ポロクルは俺の前に三枚の紙を並べる。それは『ホルス』という名の人からの手紙のようだ。
「見て分かるようにすべて同じ差出人です。しかし、あて先、内容、信頼度はそれぞれ違います。この中のどれを信用するのか、それによって今後の動きが変わってきます。リョウはどう思いますか」
つまり、この中に信用できない手紙があるかもしれない。ホルスからきた本当の手紙はどれか見極めて欲しいということだ。ポロクルは順に手紙について説明してくれた。
一番信用が高いのがアヌビスの受け取った手紙。ホルスの印璽がされていたからだ。
『ホルスです。アヌビス、これを読んでいるということはギャザータウンにいるんだな。頼みがある。援軍にきてくれないか。実は、アレスに足止めされて押されることはないが、山の頂から進めなくなった。敵の伏兵が多い。だから、敵の後ろから奇襲をかけて進路を切り開いてくれないか。一緒にアレスを討とうではないか』
次に信用が高いのはネイレードが受け取った手紙だ。これは、ギャザータウンに入る前、ホルス部隊の兵からネイレードが直接受け取ったらしい。その兵は、届け終わると同時に力尽きたそうだ。
『この手紙を読んでいる人。自分はホルスです。頼みがあります。アマーンのところにいるアヌビスにこの手紙の内容を伝えてください。アヌビス、アレスの件は遠巻きながら見せてもらった。こちらも伏兵から逃げるために大橋を通らせてもらうことにした。しかし、食料供給路を得たアレスたちに囲まれてしまった。現状維持はできる。だが、食料が足りない。ギャザータウンにいるなら供給してもらえないだろうか。退却するにもこちらの兵力では不安だ。助力を願いたい』
最後に、最も信用が薄い手紙だ。この手紙はアマーン宛に届いたものだ。だが、届け方が怪しいものだった。こちらの国での軍事連絡便は鷹を使うのが主流となっているが、この手紙は敵国の連絡手段で数回に分けて届けられた。それを一枚に書き留めたのだ。
『ホルスです。アマーン、こんな手段ですまない。
鷹が帰ってこなくなったのだ。
アヌビスに話は聞いたと思うが。
街を落としたらしい。
こちらは竜着場に着いた。
だが、その街のアヌビス部隊が危険だと聞いた。
竜を一頭借りさせてもらった。
このまま、アヌビス部隊の支援へ回らせてもらいます。
アヌビスへの連絡と部隊の供給お願いします。』
届いた順番は信用できない順と同じで、アマーン、ネイレード、アヌビスの順番だ。たしかに、どれも内容が違っていてどれを信用すればいいか分からない。書かれている字はどれも同じで別の人間が書いたようには見えない。

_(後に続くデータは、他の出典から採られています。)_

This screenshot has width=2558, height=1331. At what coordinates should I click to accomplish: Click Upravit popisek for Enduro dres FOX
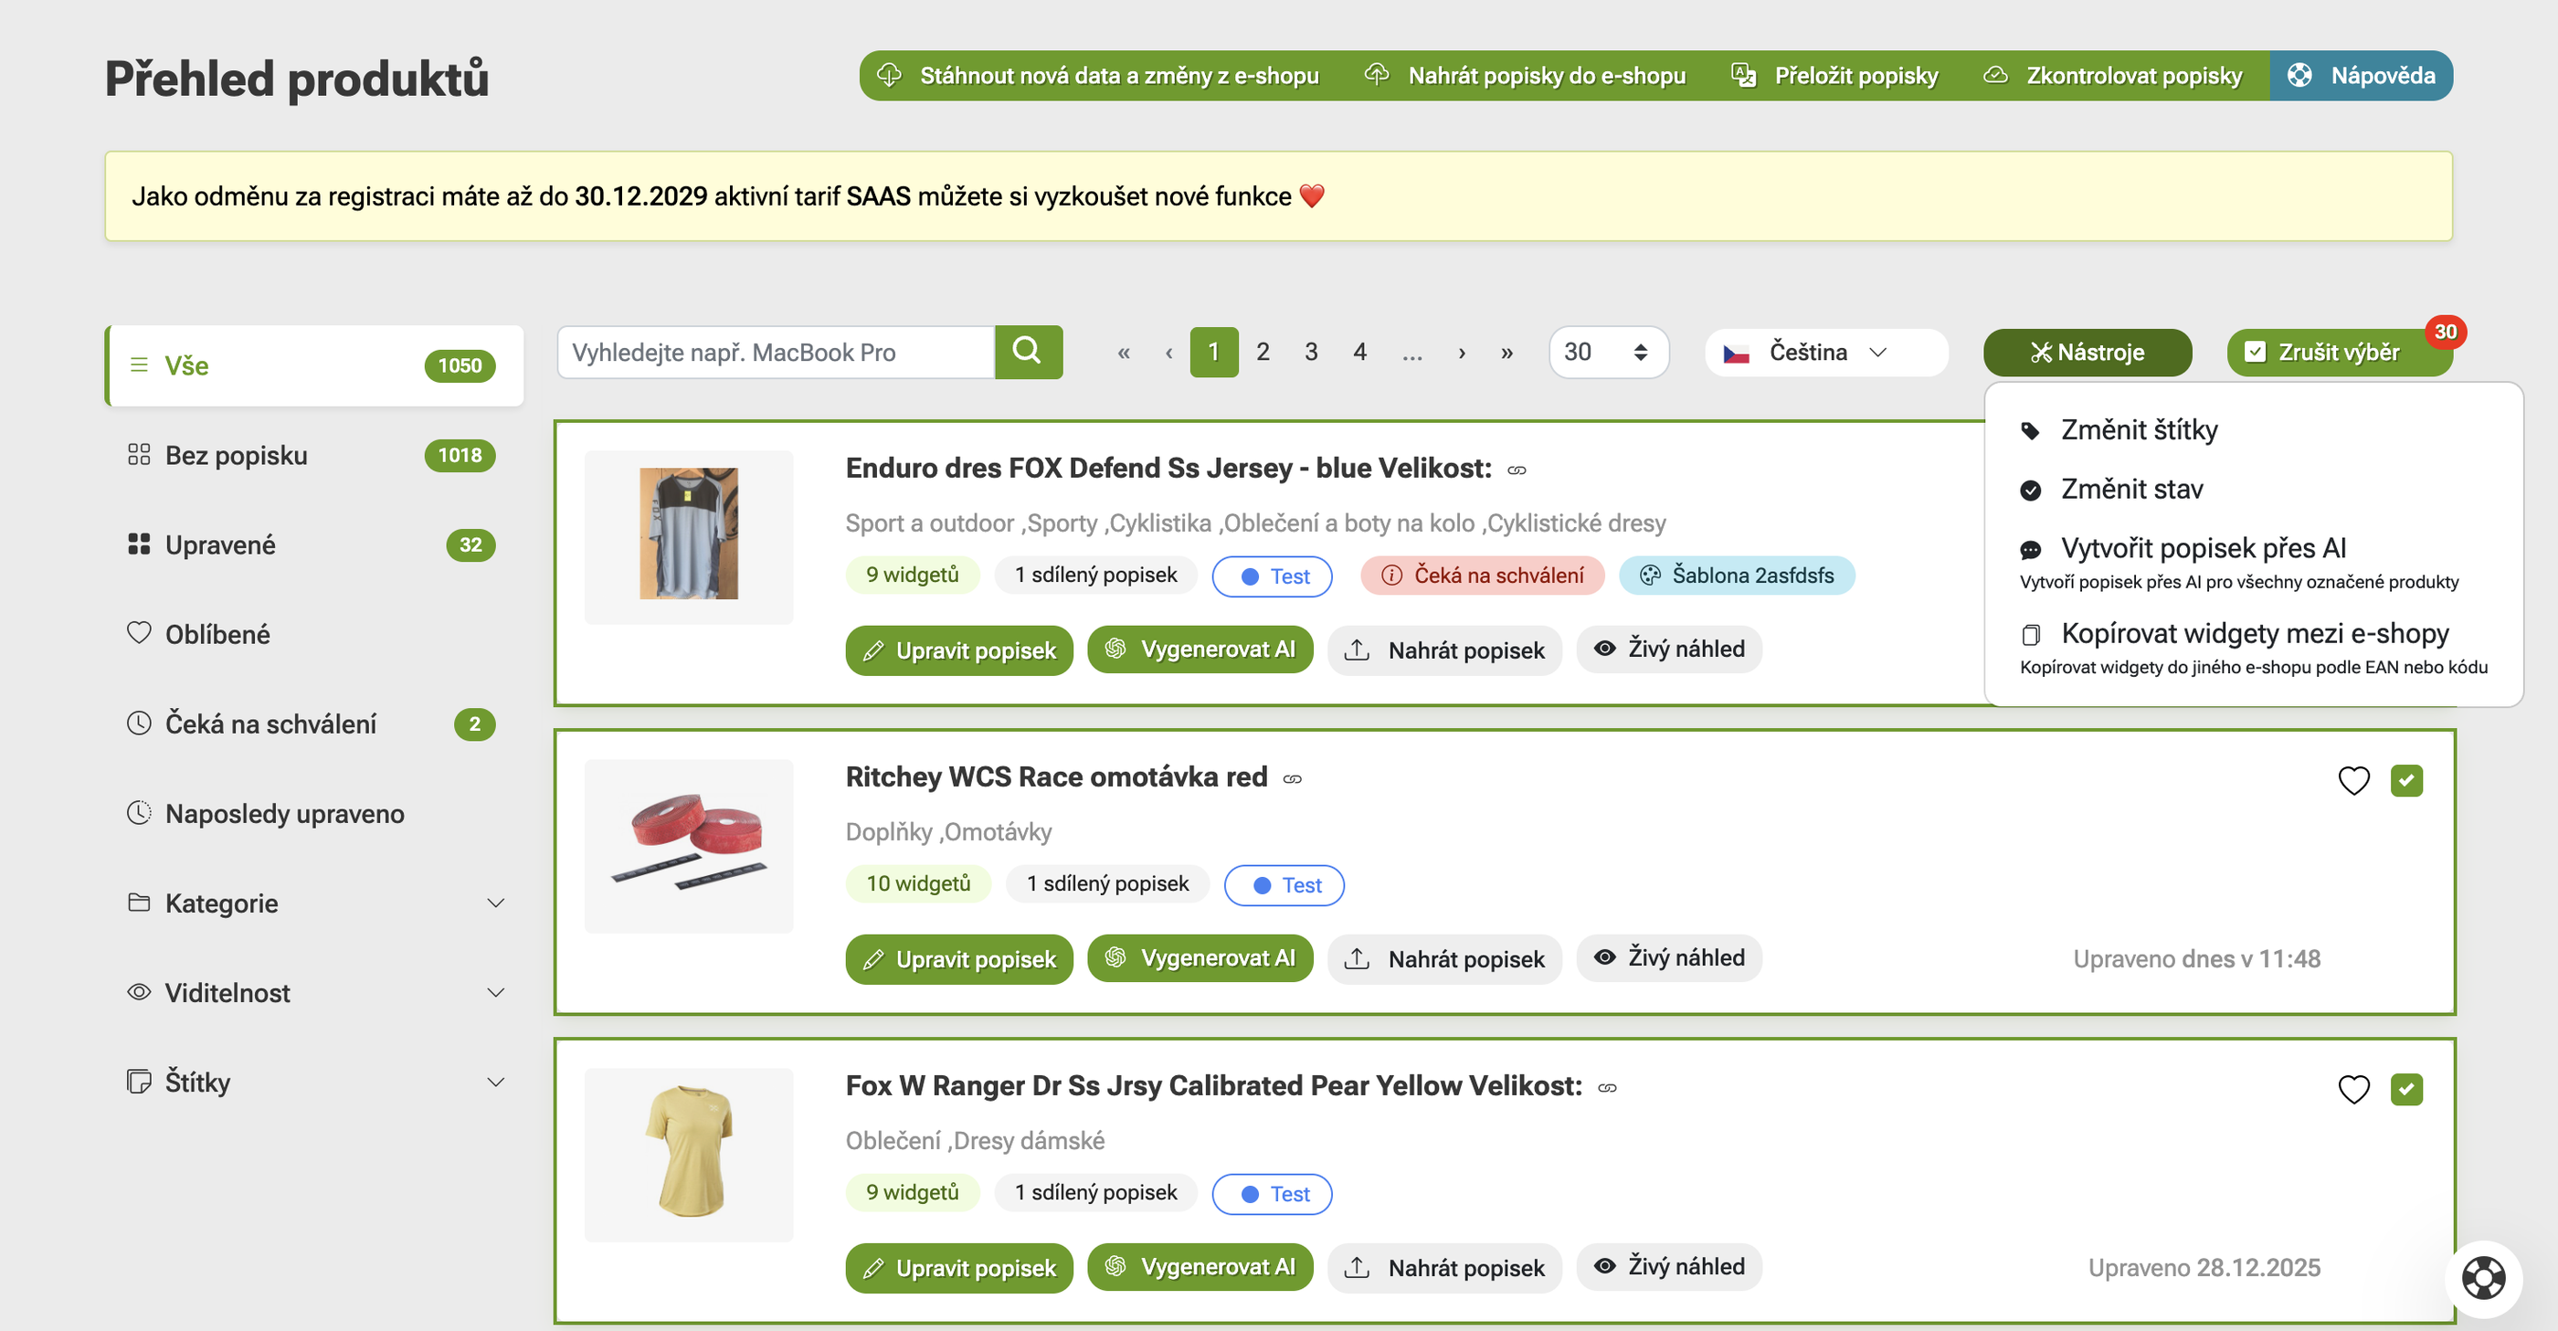(x=958, y=651)
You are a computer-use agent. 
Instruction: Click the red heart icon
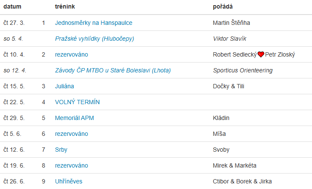point(261,54)
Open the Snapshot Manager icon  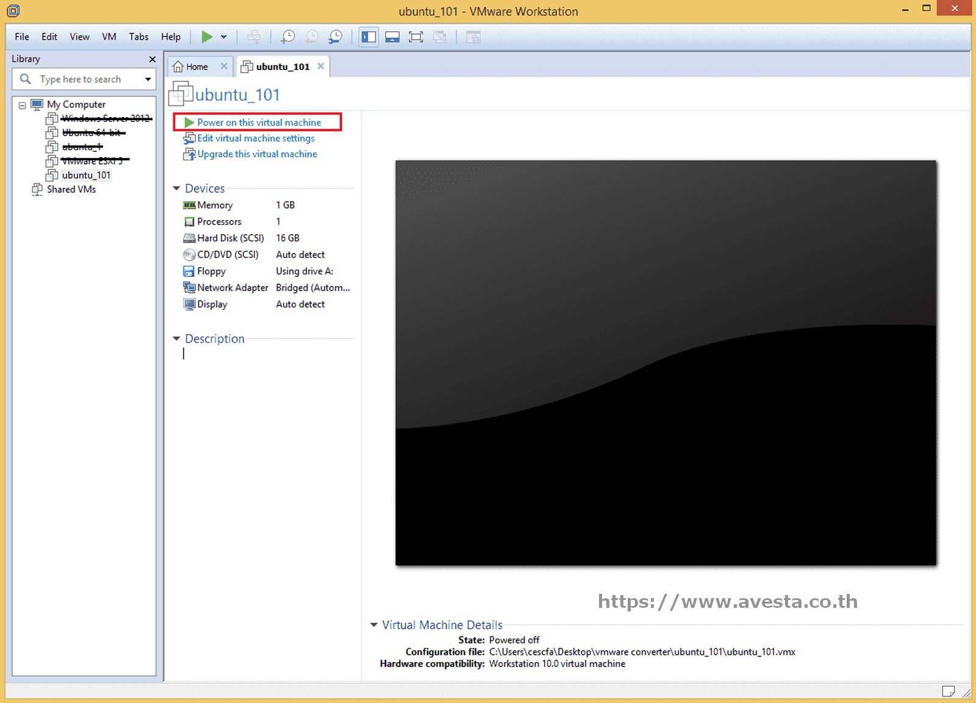334,37
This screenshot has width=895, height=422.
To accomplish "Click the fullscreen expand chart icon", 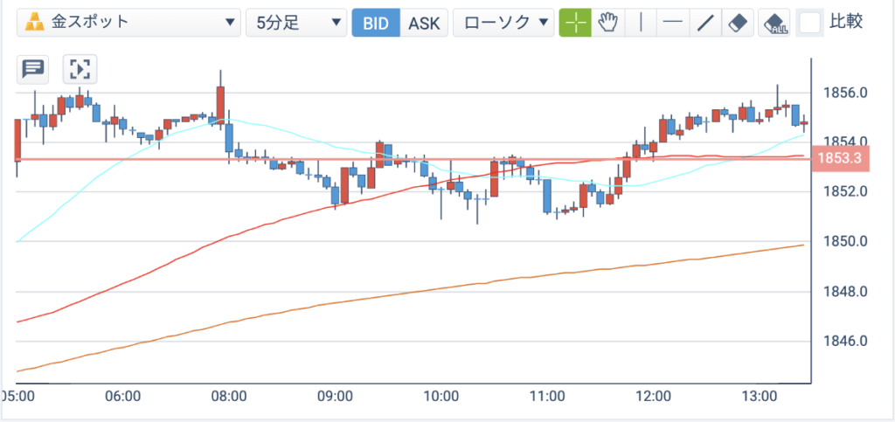I will coord(80,70).
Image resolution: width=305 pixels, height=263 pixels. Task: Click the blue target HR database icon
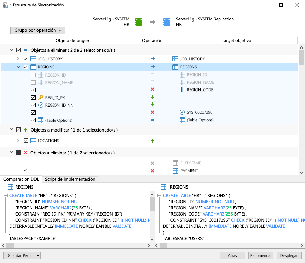click(166, 22)
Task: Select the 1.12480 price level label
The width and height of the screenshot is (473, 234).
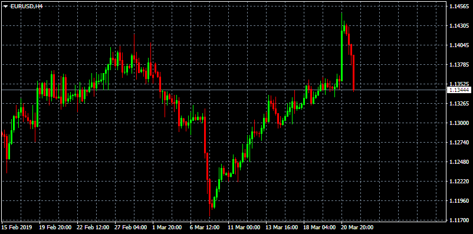Action: pyautogui.click(x=459, y=162)
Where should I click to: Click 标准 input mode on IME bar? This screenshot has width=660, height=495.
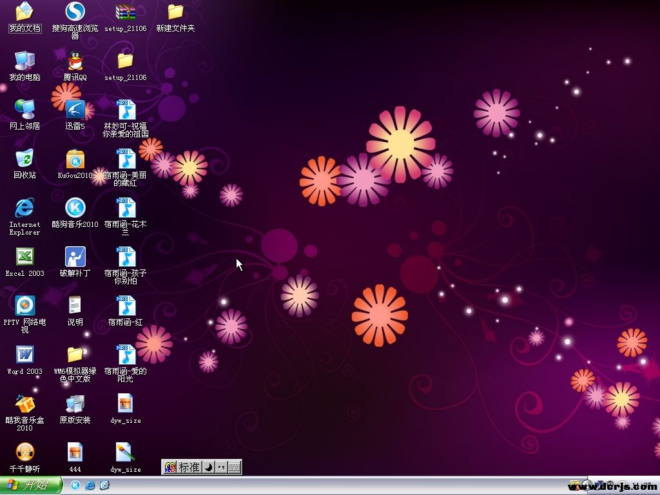(189, 467)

「どれを信用すればいいか分からないしだいです。こちらからの返事にはまったく答えることなく、最後の手紙に書かれていた街との連絡も途絶えています」
言い終えたポロクルは深く座りなおして目を閉じた。疲れたのだろう。アヌビスも少しの休息を許したようだ。代わりにネイレードが起こされた。
「アヌビスはどう思ってるんだ」
俺が聞くとアヌビスはタバコを吸いながら頭をかいていた。ネイレードはわざとらしくタバコの煙を払いのけている。
「第一優先は俺の落とした街の安否だ。戦果を失っては困るからな。その行き帰りに各地を確認すればいいことだ」
「それだと、ホルスが手遅れになる可能性があるんでしょ」
ネイレードの意見は耳に入っていないらしく俺しか見ていない。ネイレードも諦めて軽く寝ようとしていた。
「単純に全部実行は駄目なのか? ここは自国の街だろ。兵だって多くいたし、食料も竜もあるんだから不可能なことではないと思うんだが」
「それは、アマーンのいない街にだけ言えることだ」
機嫌が悪くなったアヌビスはまだ長いタバコをすりつぶして、また新しく吸い始めた。
「奴はこの街を守ることだけを考えている奴だ。奴は王か聖竜王の命令以外で自軍を動かすことはしない。攻めにくい土地と優秀な部隊、この街が安全だから食料の供給地の中核を担ってるんだ」
変わらない安全。それは要塞としては重要な一つだが、壁の外の仲間を救う大砲は撃たないのでは守る役割を完全には果たしていない。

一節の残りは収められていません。